Acts Online
GT Shield

National Water Act, 1998 (Act No. 36 of 1998)

A Pricing Strategy For Raw Water Use Charges

4. The Objectives that Shape the New Pricing Strategy

 

 

The following objectives are of equal importance in formulating the new pricing strategy:

Social equity 1
Ecological sustainability
Financial sustainability
Economic efficiency

 

Each of these are elaborated upon below. These objectives are incorporated into the implementation of the new pricing strategy, which is discussed in part 5.

 

1 Technical and other terms are explained in the glossary at the end of this report.

 

4.1 Social Equity

Apartheid policies distorted the provision of water supply services, so that in 1994 an estimated 12 million people did not have adequate supplies of potable water. Apartheid also generated a biased approach to water resource management, and allocation was never merely an economic matter, but a socio-political one. Government water policy, and in particular the provision of subsidies (including those associated with the provision of irrigation water), resulted in considerable advantages to large, mainly white commercial farmers at the expense of emerging black farmers and smallholders. The pricing strategy for water use charges coupled to the granting of financial assistance, will achieve social equity by redressing the imbalances of the past, both with respect to equitable access to water supply services and with respect to direct access to first tier water.

 

4.2 Ecological Sustainability

South Africa is committed to following a path of development that is environmentally sustainable. In the case of water, this requires that the availability and quality of water resources inherited by future generations should be adequate to ensure human well-being and the maintenance of ecosystems. As part of overall water resource management, this means that we need to ensure that our levels of water consumption, use, and pollution, as well as the associated infrastructure to impound, supply, treat and dispose of the water, do not cause either unacceptable or irreversible impacts on the population or ecosystems.

 

The following principles underlie ecological sustainability in the water pricing strategy:

In terms of Chapter 3 of the National Water Act, 1998, the water needs for the effective functioning of all ecosystems must be protected. The water required for this purpose refers to both the quantity and quality of water in the resource and is called the ecological reserve. It must be safeguarded and not used for other purposes.
There is a cost associated with the ecological management of the catchment, and this should be paid for by all the users of the resource [S 56(2)(a)(iv)].
To preserve water quality, point and diffuse sources of pollution should be discouraged through identification of control methods that are more effective than those presently in use. This requires the adoption of instruments such as a "polluter pays" approach to the generation of pollution. The underlying philosophy of the ‘polluter pays’ principle is to get the polluter to internalise the environmental cost of pollution.

 

As indicated in 5.2 and 7.1, the "polluter pays principle" does not form part of this pricing strategy and will be introduced at a later stage together with waste discharge charges.

 

4.3 Financial Sustainability

The methods that have been used by DWAF to finance major bulk raw (i.e. first tier) water schemes in the past are not financially sustainable for a number of reasons. First, inflation was not taken into account, resulting in a decline in the value of tariffs over time in real terms. Second, no provision was made for refurbishment. And third, no provision was made for asset replacement.

 

A new financial framework is required to accommodate the water sector’s increased need to be financially autonomous, to attract greater contributions to its development from the private sector, and to be financially accountable and sustainable.

DATA BLOCK
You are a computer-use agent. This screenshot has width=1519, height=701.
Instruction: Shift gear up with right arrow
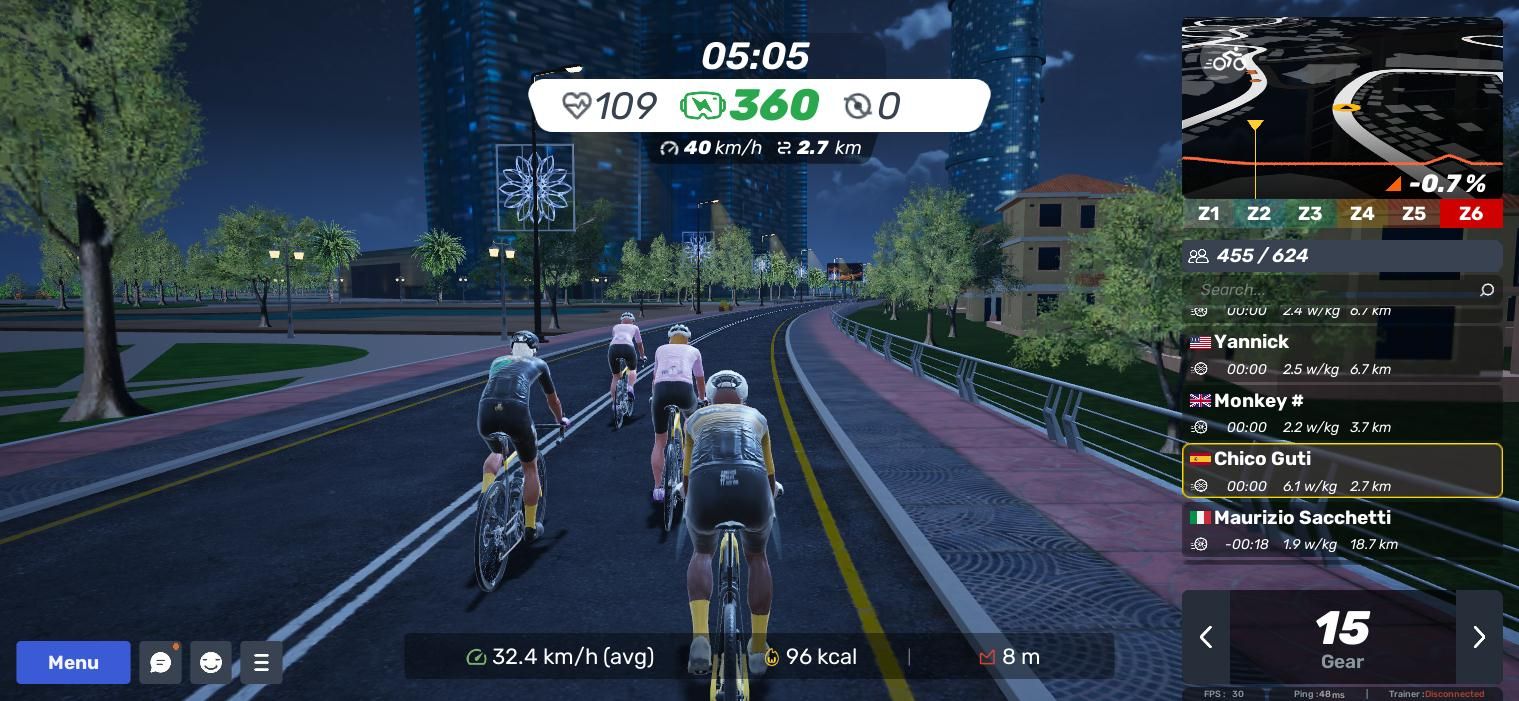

WHAT THIS EXERCISE ASKS
• 1. According to the raw water pricing strategy, approximately how many people lacked adequate supplies of potable water in 1994?
• 2. Continue the raw water pricing strategy from the point where it stops.
The material is not relevant to what is asked here.

RESPONSES
• 1. An estimated 12 million people.

• 2.
 

In the new approach to water pricing, it is proposed that the full financial cost of supplying water should be recovered from water users, including the cost of capital. The new approach would however, be phased in by taking account of the constraints within various user sectors to adapt quickly to price increases.

 

4.4 Economic Efficiency

Section 56(2)(c) of the National Water Act, 1998, provides for setting a water use charge for achieving the equitable and efficient allocation of water. Economics is concerned with the optimum allocation of scarce resources between competing uses. This applies equally to the capital resources used in the development of water infrastructure (i.e. dams, reservoirs, pipelines, etc.), and to natural resources such as water. In theory, meeting the goal of optimum resource allocation requires that goods be priced at their opportunity cost, which is simply the value of goods forgone (including environmental goods and services), when a scarce resource is used for one purpose instead of for its best alternative use.

 

If South Africa’s water resources were abundant, there would be no need to consider attaching a price to the water resource itself. However, the need for water conservation and management of demand in conditions of growing scarcity is an important and increasing focus for water policy.

 

Ensuring an efficient allocation of the country’s scarce water resources requires that the price of the resource be set to reflect its scarcity value. Failing to price water at its scarcity value can result in two kinds of misallocation of water:

an inadequate incentive to conserve water. The resultant over-use necessitates the expansion of infrastructure prematurely, tying up the country’s limited capital resources when they could be better utilised for other purposes.
some water being used for low-value purposes. This imposes an opportunity cost in that this same water cannot be used for alternative, high-value purposes. Without an economic charge, there is no basis for competition for water supplies between low- and high-value uses, and thus no incentive to shift available supplies from the former to the latter.

 

In the context of water scarcity, an argument can be made for the introduction of economic incentives in water-stressed catchments to encourage the conservation of water and its shift from low to higher value use. This can be done administratively or by using market-related mechanisms.